• [OBJECTIVE]: Retype the records below exactly, starting with the first line of the records and going on through the line that contains "point(793,436)", with both of those lines included.

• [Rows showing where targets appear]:
____________________

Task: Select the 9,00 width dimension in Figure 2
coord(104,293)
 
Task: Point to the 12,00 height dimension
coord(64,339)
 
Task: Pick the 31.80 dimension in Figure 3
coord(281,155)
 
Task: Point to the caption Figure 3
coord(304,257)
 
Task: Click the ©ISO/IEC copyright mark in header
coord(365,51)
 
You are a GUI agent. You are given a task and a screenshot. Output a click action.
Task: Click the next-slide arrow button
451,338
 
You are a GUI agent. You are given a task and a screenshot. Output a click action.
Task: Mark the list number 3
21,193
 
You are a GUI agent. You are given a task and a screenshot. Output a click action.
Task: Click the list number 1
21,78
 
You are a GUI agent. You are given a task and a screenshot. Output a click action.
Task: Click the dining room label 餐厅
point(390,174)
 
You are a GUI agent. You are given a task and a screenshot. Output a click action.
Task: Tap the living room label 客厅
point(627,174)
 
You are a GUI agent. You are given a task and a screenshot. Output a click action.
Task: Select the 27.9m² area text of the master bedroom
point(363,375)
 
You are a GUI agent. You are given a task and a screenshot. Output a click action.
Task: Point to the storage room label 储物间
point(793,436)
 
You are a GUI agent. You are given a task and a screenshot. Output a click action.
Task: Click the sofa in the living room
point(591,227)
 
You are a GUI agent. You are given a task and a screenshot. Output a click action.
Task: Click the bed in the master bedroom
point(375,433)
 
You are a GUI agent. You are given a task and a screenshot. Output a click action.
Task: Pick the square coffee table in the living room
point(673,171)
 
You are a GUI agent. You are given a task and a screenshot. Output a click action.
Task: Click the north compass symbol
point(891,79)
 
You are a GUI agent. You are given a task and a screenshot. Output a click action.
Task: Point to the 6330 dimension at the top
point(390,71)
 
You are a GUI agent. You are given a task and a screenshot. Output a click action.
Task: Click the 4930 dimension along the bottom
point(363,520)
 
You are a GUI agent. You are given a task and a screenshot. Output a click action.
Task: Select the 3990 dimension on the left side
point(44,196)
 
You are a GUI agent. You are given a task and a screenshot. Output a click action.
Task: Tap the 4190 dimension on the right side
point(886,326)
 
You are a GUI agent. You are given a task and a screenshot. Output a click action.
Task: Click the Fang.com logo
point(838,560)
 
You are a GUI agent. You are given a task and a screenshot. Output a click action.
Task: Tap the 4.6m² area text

____________________

• [SOLUTION TO THIS PROBLEM]:
Task: Select the 9,00 width dimension in Figure 2
coord(104,293)
 
Task: Point to the 12,00 height dimension
coord(64,339)
 
Task: Pick the 31.80 dimension in Figure 3
coord(281,155)
 
Task: Point to the caption Figure 3
coord(304,257)
 
Task: Click the ©ISO/IEC copyright mark in header
coord(365,51)
 
You are a GUI agent. You are given a task and a screenshot. Output a click action.
Task: Click the next-slide arrow button
451,338
 
You are a GUI agent. You are given a task and a screenshot. Output a click action.
Task: Mark the list number 3
21,193
 
You are a GUI agent. You are given a task and a screenshot. Output a click action.
Task: Click the list number 1
21,78
 
You are a GUI agent. You are given a task and a screenshot. Output a click action.
Task: Click the dining room label 餐厅
point(390,174)
 
You are a GUI agent. You are given a task and a screenshot. Output a click action.
Task: Tap the living room label 客厅
point(627,174)
 
You are a GUI agent. You are given a task and a screenshot. Output a click action.
Task: Select the 27.9m² area text of the master bedroom
point(363,375)
 
You are a GUI agent. You are given a task and a screenshot. Output a click action.
Task: Point to the storage room label 储物间
point(793,436)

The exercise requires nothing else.